Bottom line, in terms of our ability to get the job done if it’s important, America has returned to space. The dreaded “gap” caused by the shuttle retirement didn’t even last a year, thanks to the foresight of the previous administration and the vision of an entrepreneur. Now it’s up to Congress to fully fund the request for commercial crew to enable the rapid development of even safer and competitive systems.
Several times over the less-than-a-year that has elapsed since the final flight of Atlantis, [see here, here, and here] I have written about this rather silly idea that this temporary pause in the United States Government’s manned space flight program means that America has abandoned space, or that we’ve somehow taken a step back from “national greatness,” as Charles Krauthammer argued back in April. As I noted in response to Krauthammer, though, the vision he had is a vision of the past:
While Atlantis was engaged in its final mission in July, an unmanned probe calledDawn had entered orbit around an asteroid named Vesta on a mission that would last several years and eventually include a stop at Ceres, a minor planet in the Asteroid Belt. As I noted at the time, this wasn’t the only active, or planned, American space mission:
Dawn isn’t the only NASA mission that will be launched in the coming years.
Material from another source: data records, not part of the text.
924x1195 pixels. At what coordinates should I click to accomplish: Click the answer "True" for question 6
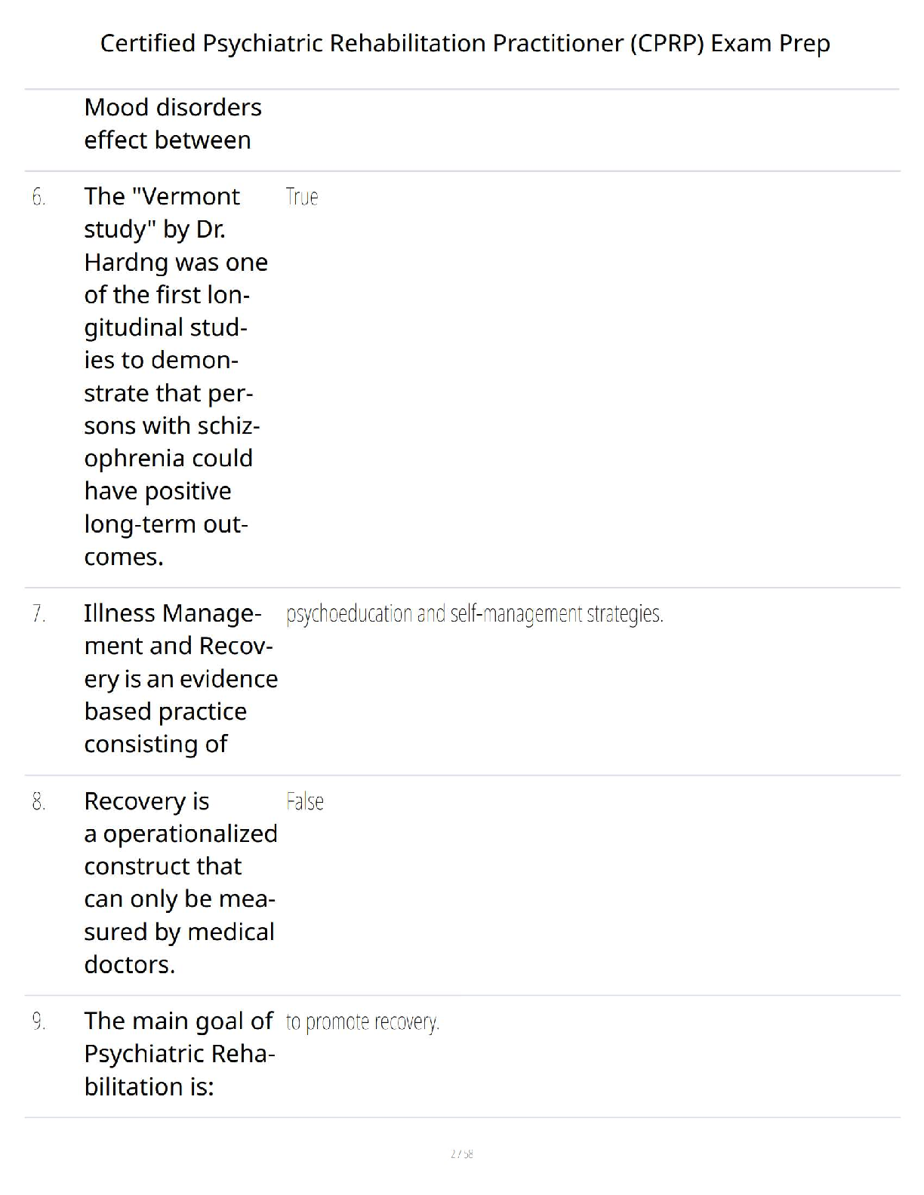click(x=302, y=198)
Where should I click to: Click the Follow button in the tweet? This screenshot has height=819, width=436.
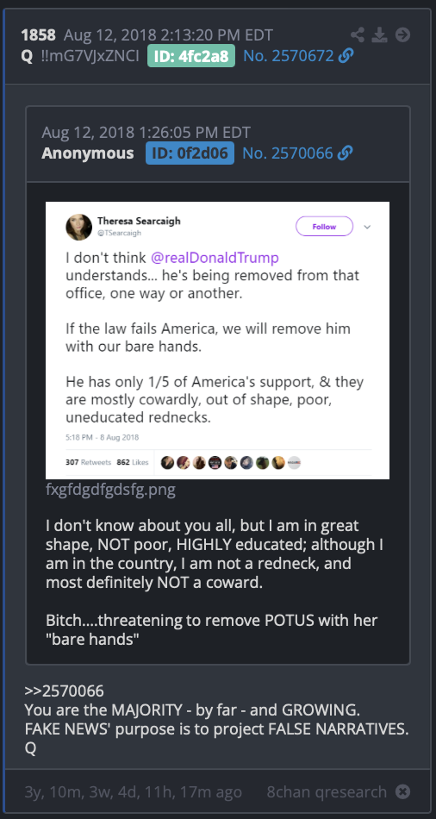324,227
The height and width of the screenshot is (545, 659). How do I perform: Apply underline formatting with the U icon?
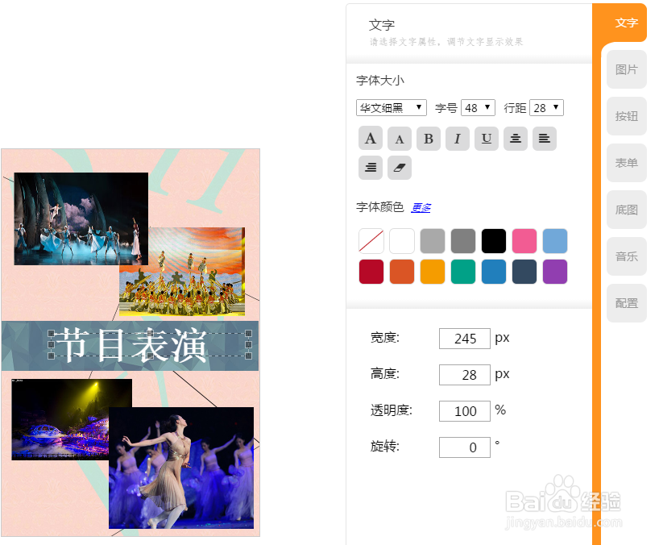(x=487, y=138)
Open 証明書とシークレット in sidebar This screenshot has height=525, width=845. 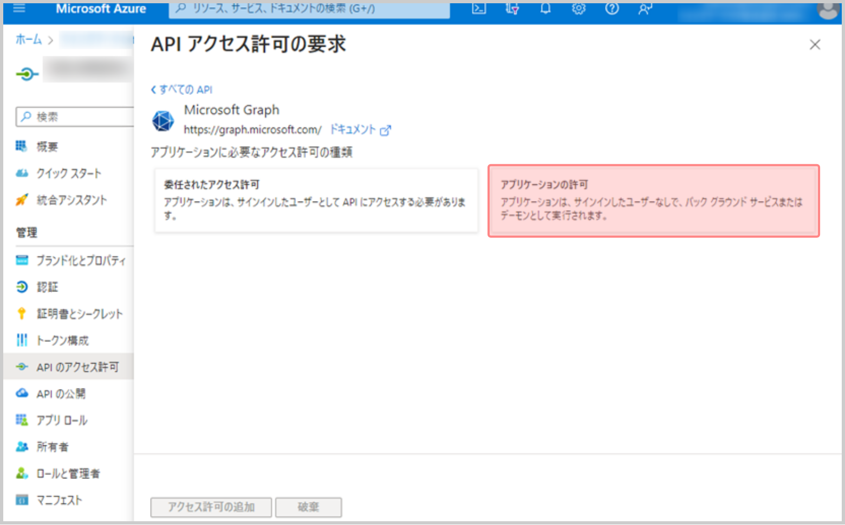click(79, 314)
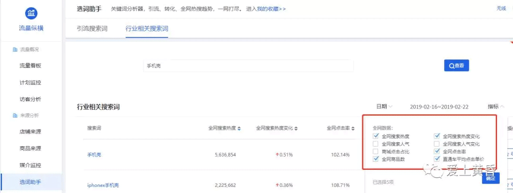The height and width of the screenshot is (193, 513).
Task: Sort by 全网搜索热度 column arrows
Action: click(239, 129)
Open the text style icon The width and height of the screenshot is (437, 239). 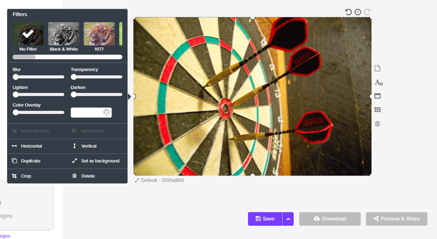point(378,83)
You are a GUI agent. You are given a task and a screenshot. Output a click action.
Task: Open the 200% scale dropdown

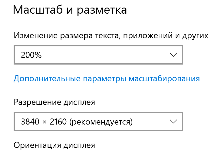click(x=98, y=55)
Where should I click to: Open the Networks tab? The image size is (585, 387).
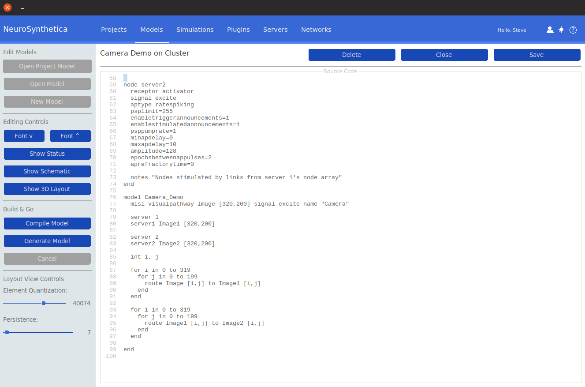tap(316, 30)
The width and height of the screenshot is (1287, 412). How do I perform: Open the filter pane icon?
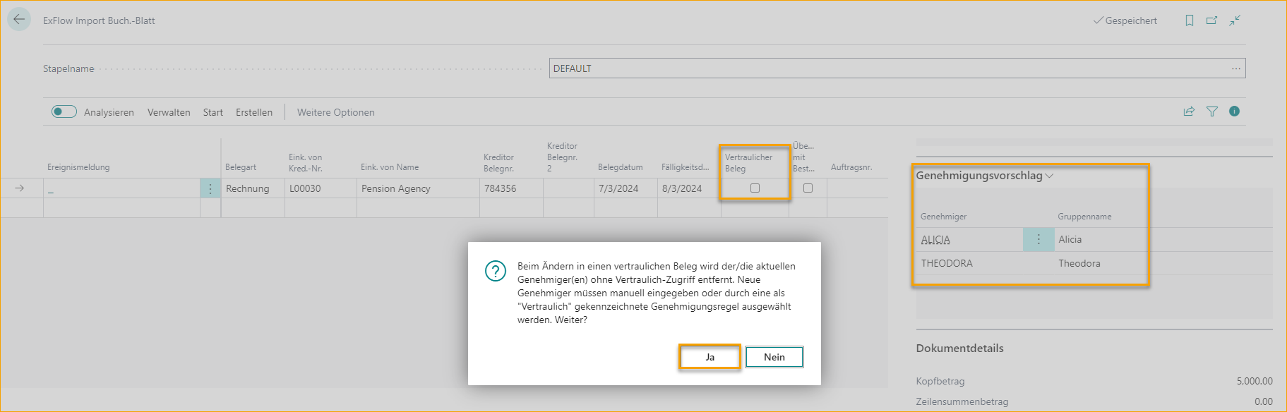pos(1212,111)
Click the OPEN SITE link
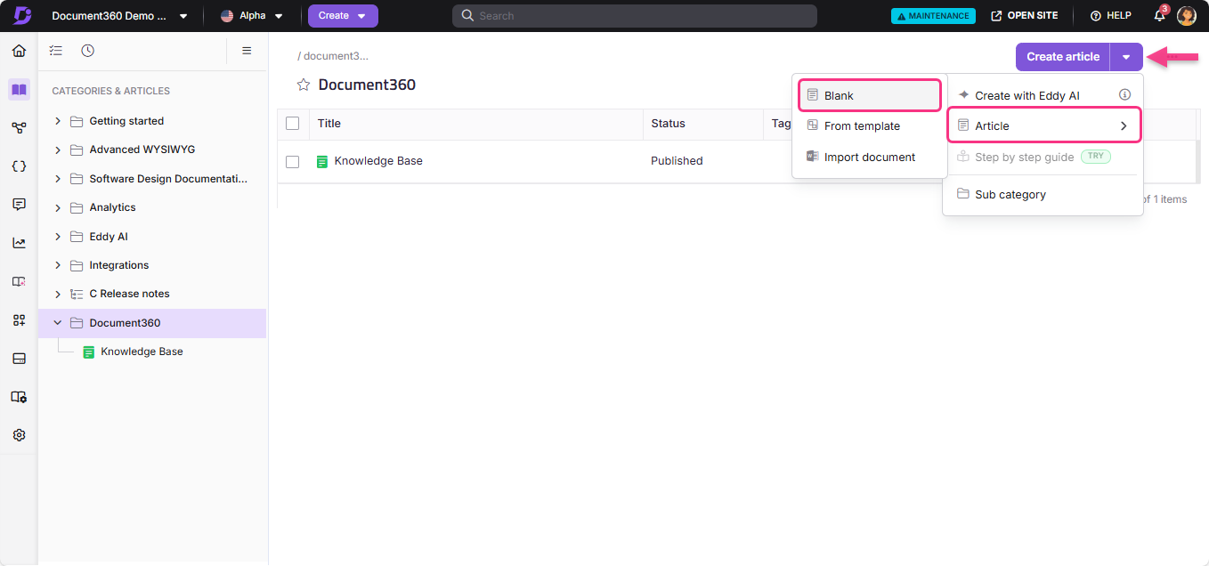This screenshot has height=566, width=1209. coord(1025,15)
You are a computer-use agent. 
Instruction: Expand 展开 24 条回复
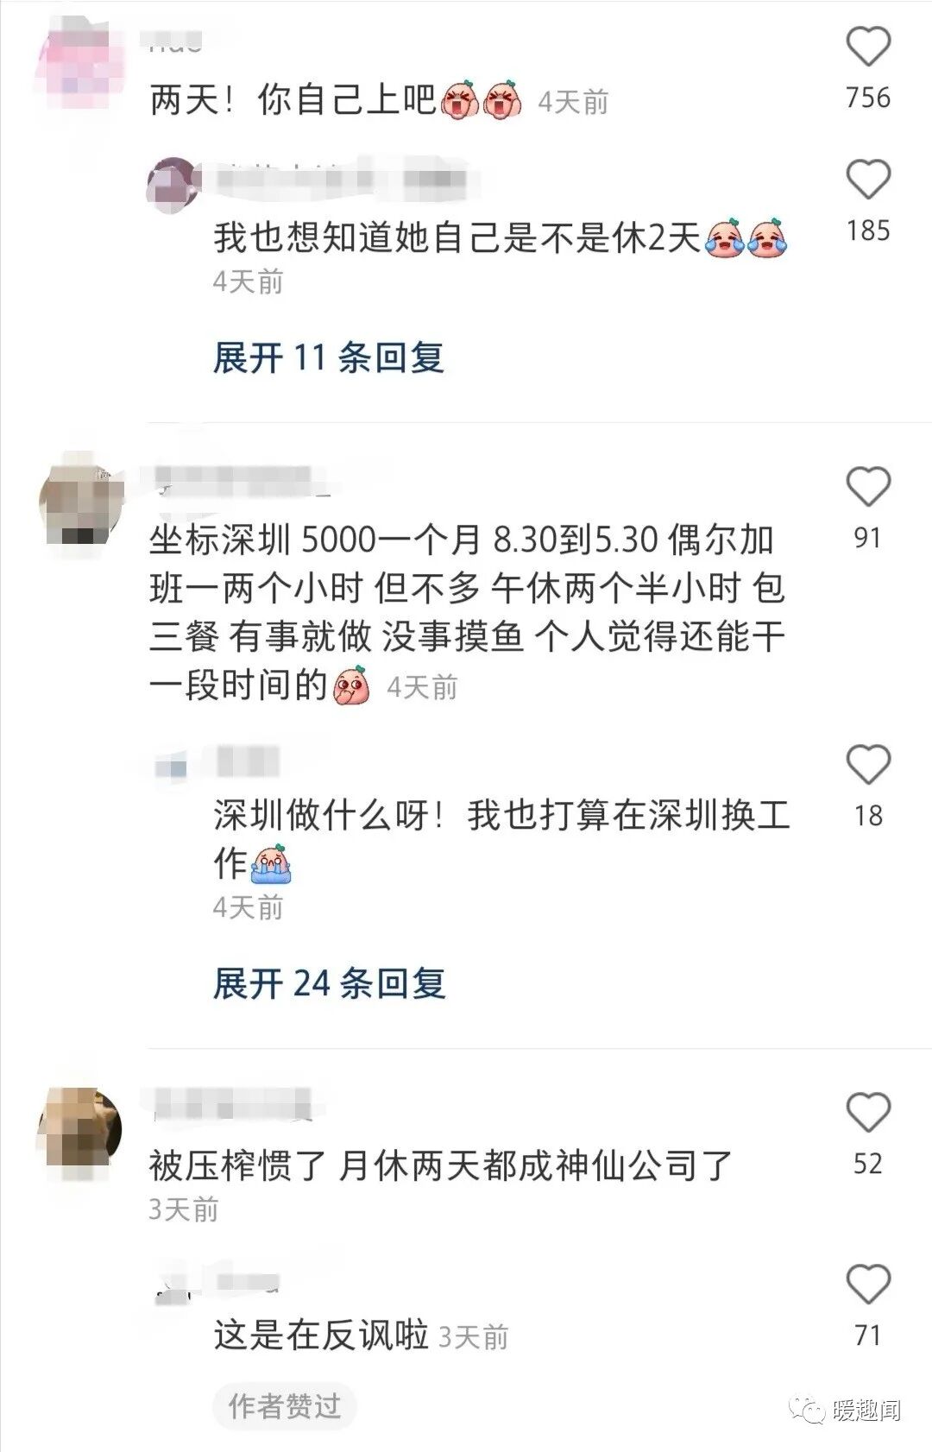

In August, Juno will be launched on a mission to Jupiter with an expected arrival date in August 2016. Later in the year, the Mars Science Laboratory, which includes a new Mars Rover named Curiosity, will head toward the red planet with an expected arrival date in August 2012 and is expected to operate for at least one Martian year (slightly under two Earth years). In February 2012, the Nuclear Spectroscopic Telescope Array a space-based X-ray telescope, will be launched as part of the continuing mission to explore deep space and the origins of the universe. Sometime in 2017-2018, the James Webb Space Telescope, a space-based infrared telescope intended to replace the Hubble Space Telescope, will be launched and begin its mission. While this is going on, private entities likeSpace-X will be developing the commercial side of orbital launch vehicles, and NASA will be working on what is currently referred to as the Shuttle-Derived Heavy Lift Launch Vehicle, a next-generation heavy-lift rocket designed to get manned American spacecraft into orbit, and beyond. In the meantime three U.S. launched probes — Pioneer 10,Voyager 1 andVoyager 2 — have left the confines of the Solar System for the vast unknown beyond.
And, now we have the success of SpaceX and the beginning of an entirely new industry. That doesn’t sound like a nation in decline to me, it sounds like a nation that’s moving on to the new frontier.
SpaceX isn’t the only company out there trying to get into the space business. Billionaire Richard Branson continues to develop his Virgin Galactic project, which has as its ultimate goal the establishment of a passenger service that would give people the opportunity to orbit the Earth on their own. Indeed, there is now an entire worldwide burgeoning industry of companies devoted to commercial space flight and/or private companies that would act as contractors for government space agencies. Indeed, the day may come when NASA and the ESA will find themselves having to compete with private industry for the very best engineers. And we’ll all be better off for it.